Di zaman kami, sedang ngetren istilah "kurang piknik". Segala perilaku dan ucapan orang-orang yang tidak masuk akal atau keterlaluan bodohnya, langsung kami cap dengan perilaku orang yang kurang piknik. Lewat kolom komentar di internet, biasanya kami menyuruh mereka untuk piknik. Tapi kamu tahu? Sebenarnya kami mengatakan itu karena sesungguhnya kamilah yang butuh piknik!

Lewat surat ini, aku ingin mengingatkanmu untuk mengingatkan kami kalau sering lalai mengajakmu piknik. Kamu boleh mengajak kami piknik ke mana saja, bisa ke kebun binatang seperti orang normal, atau kalau kamu penasaran, ke rumah seorang dukun sakti di Bantul sana juga boleh.
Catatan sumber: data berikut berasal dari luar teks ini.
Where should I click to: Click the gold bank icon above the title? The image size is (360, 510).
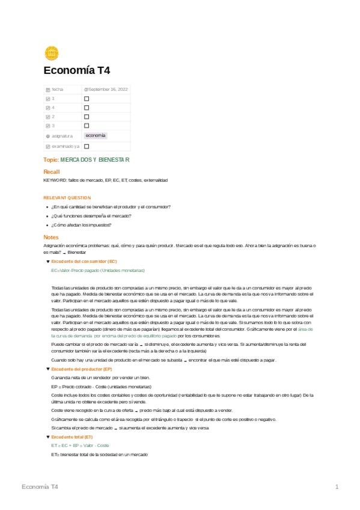point(51,52)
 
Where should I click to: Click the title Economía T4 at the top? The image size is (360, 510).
point(77,70)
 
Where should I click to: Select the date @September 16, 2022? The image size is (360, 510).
point(106,89)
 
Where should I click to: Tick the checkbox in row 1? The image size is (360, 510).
point(87,99)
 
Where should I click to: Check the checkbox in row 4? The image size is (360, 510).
point(87,108)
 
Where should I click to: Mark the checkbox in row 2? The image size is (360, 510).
point(87,117)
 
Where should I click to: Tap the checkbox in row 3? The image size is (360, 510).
point(87,126)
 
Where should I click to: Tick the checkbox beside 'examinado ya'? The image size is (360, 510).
point(87,146)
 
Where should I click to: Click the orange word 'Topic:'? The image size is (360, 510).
point(51,160)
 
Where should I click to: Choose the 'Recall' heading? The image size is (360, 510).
point(52,172)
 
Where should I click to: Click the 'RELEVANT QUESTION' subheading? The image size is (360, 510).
point(67,197)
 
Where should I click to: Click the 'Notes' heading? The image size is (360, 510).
point(51,237)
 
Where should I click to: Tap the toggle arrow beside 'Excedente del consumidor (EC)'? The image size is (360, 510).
point(47,262)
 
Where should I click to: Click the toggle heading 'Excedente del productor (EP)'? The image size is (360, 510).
point(82,369)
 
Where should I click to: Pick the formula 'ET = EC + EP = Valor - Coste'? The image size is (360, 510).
point(80,445)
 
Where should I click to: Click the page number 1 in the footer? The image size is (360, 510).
point(337,486)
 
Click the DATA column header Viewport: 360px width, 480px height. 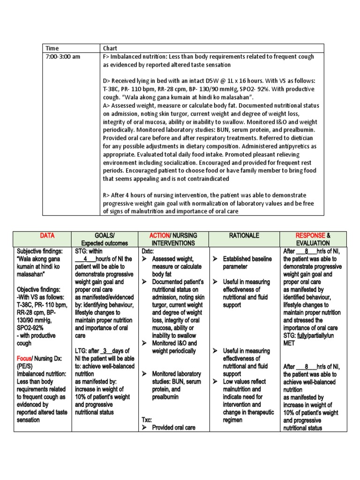click(x=47, y=236)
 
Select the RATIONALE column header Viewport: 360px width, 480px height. click(x=244, y=236)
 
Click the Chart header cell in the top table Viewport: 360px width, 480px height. click(x=110, y=48)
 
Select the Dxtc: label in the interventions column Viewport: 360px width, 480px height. click(x=148, y=251)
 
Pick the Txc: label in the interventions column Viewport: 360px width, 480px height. click(x=147, y=420)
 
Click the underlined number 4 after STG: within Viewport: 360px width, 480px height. click(x=85, y=259)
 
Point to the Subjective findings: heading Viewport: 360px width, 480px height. click(x=40, y=251)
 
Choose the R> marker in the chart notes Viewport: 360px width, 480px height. click(x=106, y=195)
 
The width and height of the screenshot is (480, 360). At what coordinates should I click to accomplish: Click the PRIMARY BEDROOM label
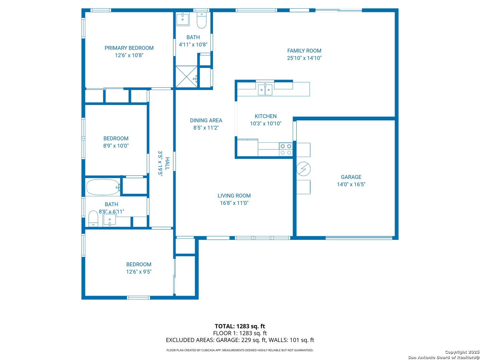pos(129,48)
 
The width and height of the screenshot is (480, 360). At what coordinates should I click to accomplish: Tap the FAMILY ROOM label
pos(304,51)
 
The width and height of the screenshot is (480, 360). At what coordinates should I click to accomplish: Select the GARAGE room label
pos(351,177)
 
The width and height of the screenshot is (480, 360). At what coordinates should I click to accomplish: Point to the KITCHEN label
pos(265,116)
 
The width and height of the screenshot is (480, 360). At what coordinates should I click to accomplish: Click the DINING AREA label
pos(206,120)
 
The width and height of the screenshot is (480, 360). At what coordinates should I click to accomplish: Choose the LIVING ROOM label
pos(234,196)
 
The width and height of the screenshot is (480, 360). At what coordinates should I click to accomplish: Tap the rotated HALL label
pos(167,163)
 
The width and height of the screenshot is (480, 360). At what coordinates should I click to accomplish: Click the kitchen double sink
pos(265,89)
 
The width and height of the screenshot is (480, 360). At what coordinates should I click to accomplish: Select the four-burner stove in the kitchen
pos(286,149)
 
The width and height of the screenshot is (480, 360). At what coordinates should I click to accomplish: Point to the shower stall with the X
pos(187,77)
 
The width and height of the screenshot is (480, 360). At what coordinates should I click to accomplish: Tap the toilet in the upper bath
pos(201,20)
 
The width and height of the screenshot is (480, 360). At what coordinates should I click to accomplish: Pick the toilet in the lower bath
pos(93,219)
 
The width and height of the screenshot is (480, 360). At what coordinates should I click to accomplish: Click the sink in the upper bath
pos(183,19)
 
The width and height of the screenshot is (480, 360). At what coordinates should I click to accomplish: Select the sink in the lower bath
pos(109,219)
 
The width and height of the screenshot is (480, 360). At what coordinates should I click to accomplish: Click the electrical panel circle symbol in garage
pos(304,169)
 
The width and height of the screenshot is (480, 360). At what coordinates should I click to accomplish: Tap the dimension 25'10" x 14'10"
pos(304,58)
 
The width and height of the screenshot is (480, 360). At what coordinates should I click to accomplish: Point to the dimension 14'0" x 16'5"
pos(351,184)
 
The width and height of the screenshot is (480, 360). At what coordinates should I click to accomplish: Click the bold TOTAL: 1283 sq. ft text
pos(240,326)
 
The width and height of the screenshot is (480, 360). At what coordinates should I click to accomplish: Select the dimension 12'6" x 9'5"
pos(139,272)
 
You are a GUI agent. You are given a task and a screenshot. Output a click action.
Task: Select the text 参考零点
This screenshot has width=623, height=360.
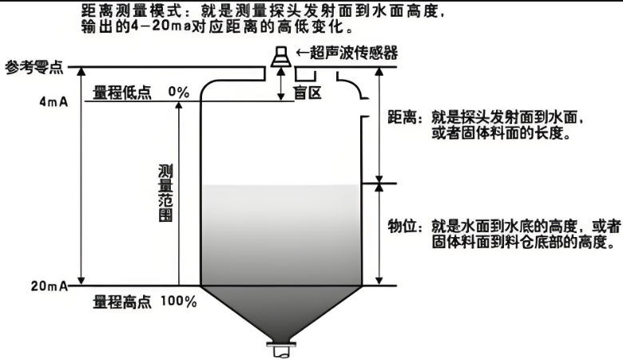click(34, 68)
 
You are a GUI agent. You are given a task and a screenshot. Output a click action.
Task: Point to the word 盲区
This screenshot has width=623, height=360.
click(308, 93)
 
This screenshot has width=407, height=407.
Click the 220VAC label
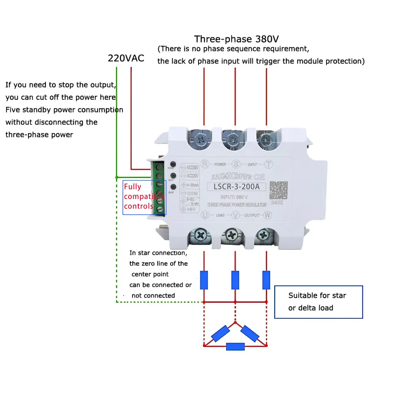(126, 58)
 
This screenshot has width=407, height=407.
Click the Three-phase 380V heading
(236, 39)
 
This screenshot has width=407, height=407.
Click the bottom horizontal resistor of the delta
(235, 346)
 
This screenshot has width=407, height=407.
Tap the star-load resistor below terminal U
(204, 280)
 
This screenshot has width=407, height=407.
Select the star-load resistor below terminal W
(266, 280)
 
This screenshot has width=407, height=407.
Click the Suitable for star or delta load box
(318, 302)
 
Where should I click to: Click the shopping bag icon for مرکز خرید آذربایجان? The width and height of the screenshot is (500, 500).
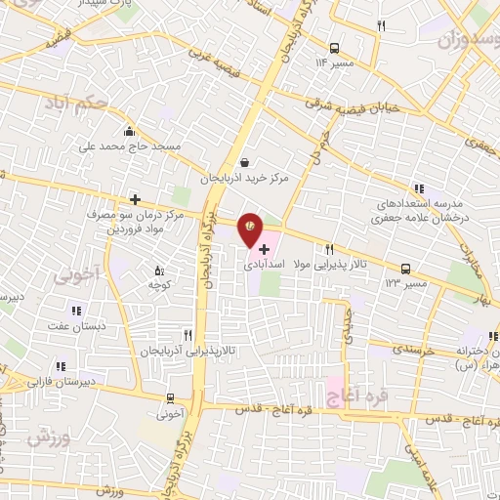click(x=243, y=163)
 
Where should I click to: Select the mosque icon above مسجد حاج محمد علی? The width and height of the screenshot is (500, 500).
click(x=129, y=132)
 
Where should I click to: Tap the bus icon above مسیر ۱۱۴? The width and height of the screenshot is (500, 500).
click(x=335, y=47)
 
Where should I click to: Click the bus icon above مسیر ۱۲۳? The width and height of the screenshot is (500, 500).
click(x=404, y=268)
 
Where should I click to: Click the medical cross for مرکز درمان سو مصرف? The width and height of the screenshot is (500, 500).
click(x=135, y=199)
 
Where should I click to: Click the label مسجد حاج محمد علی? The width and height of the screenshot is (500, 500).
click(x=129, y=146)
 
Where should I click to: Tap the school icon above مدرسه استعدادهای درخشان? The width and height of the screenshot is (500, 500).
click(x=419, y=188)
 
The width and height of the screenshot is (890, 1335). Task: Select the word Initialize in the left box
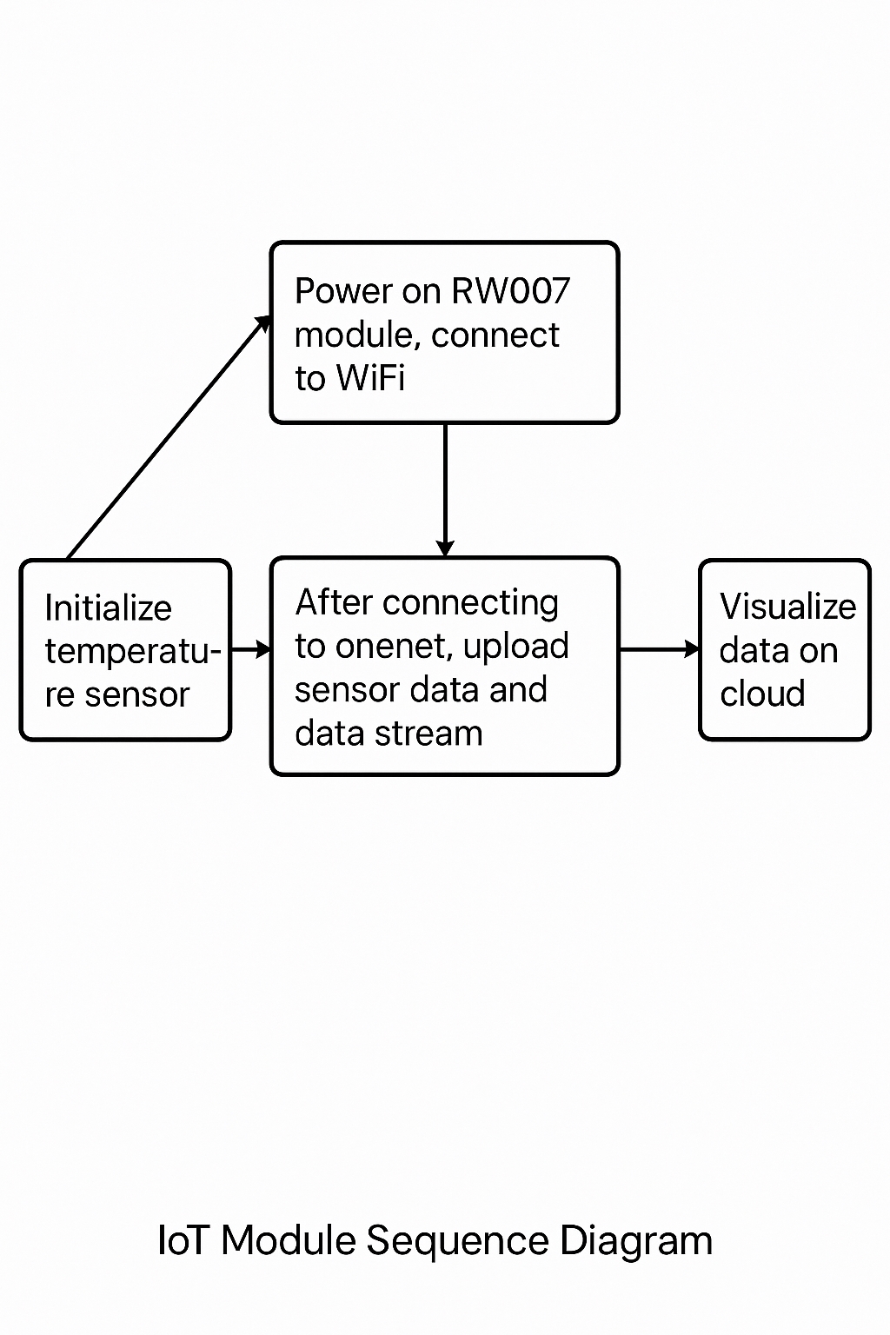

Sebagai penutup, ini foto-foto kami waktu jalan-jalan akhir tahun kemarin:

Pertama, kami nonton dangdut di alun-alun. Kami tidak terlalu suka dangdut sih. Biasa saja. Tapi acara dangdutan ini banyak hadiahnya.

Dari acara dangdutan itu, kami dapat hadiah doorprize nonton peluncuran roket di Amerika. Ini kami foto di depan roket.

Pulangnya, kami mampir dulu di Paris. Di belakang kami itu namanya Menara Eiffel. Banyak yang bilang ini salah satu tempat paling romantis di dunia. Menurut kami sih mirip menara SUTET.

Begitulah, Nak. Surat ini aku sudahi saja ya. Ayo jalan-jalan!

Tuesday, January 27, 2015

#1: Halo!


Halo! Apa kabar, Nak? Ini surat pertama dariku, ayahmu. Aku dan ibumu berjanji untuk menulis surat-surat digital untukmu. Surat yang selain berfungsi sebagai sapaan hangat kami kepadamu dari masa lalu, juga sekaligus sebagai media untuk menjaga jiwa kami tetap benderang dengan cara menulis. Kau tahu, konon menulis adalah obat terbaik bagi jiwa. Tapi entahlah, mungkin kamu bisa menanyakannya pada ibumu. Ia seorang (calon) psikolog, pasti lebih paham masalah jiwa.

Ngomong-ngomong, aku senang bisa memulai menulis surat pertama ini. Ketahuilah, walaupun aku tidak pernah sekalipun menyebut diriku sebagai penulis, dulu menulis adalah bagian dari hidupku. Sepertinya dulu hampir setiap hari aku menulis. Tapi beberapa bulan (emm, mungkin tahun lebih tepatnya) ini, aku sudah sangat jarang menulis. Maksudku, menulis dari hati, menulis untukku dan orang-orang terdekatku.

Maka, Nak, terima kasih, karena kamu memberikan alasan lagi kepadaku untuk menulis. Walaupun pada saat menulis ini, kamu bahkan belum ada dalam kandungan ibumu. Tapi kami akan setia menunggumu, sembari terus menumpuk rasa cinta kami lewat surat-surat ini.